Task input:

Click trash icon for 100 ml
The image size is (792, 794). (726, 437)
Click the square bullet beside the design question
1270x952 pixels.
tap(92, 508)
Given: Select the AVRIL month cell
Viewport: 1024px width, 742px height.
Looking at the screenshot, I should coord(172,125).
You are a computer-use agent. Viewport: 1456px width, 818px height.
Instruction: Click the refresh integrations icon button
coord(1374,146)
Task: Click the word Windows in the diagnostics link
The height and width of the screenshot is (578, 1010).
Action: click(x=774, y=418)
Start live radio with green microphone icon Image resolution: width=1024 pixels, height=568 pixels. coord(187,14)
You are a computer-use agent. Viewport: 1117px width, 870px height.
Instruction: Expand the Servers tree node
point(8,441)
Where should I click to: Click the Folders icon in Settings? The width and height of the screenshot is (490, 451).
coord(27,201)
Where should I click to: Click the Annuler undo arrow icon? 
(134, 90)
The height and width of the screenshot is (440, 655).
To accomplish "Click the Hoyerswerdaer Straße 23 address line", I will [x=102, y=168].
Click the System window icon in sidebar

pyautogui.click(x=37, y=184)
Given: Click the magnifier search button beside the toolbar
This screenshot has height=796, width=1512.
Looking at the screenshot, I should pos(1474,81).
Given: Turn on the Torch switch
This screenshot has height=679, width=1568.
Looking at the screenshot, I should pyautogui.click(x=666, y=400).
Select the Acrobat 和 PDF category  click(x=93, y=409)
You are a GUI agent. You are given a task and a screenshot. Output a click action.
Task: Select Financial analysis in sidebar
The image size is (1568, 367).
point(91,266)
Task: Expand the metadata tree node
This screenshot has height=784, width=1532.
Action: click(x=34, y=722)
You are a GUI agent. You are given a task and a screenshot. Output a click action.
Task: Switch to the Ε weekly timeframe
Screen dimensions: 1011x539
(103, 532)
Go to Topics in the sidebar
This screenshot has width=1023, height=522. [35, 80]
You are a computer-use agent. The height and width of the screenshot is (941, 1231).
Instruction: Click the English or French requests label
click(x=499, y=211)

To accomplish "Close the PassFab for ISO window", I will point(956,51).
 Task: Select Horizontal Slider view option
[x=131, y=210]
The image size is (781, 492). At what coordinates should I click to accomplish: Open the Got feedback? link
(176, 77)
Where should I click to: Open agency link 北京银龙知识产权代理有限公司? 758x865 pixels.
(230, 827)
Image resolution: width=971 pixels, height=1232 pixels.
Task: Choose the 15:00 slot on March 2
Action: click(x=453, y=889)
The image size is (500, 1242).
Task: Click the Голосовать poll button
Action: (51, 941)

Instructions to follow: In the entries above, find lines with "will" and copy each.

Finished task:
To accomplish "Click the Hoyerswerdaer Straße 23 address line", I will [x=102, y=168].
To accomplish "Close the PassFab for ISO window", I will point(956,51).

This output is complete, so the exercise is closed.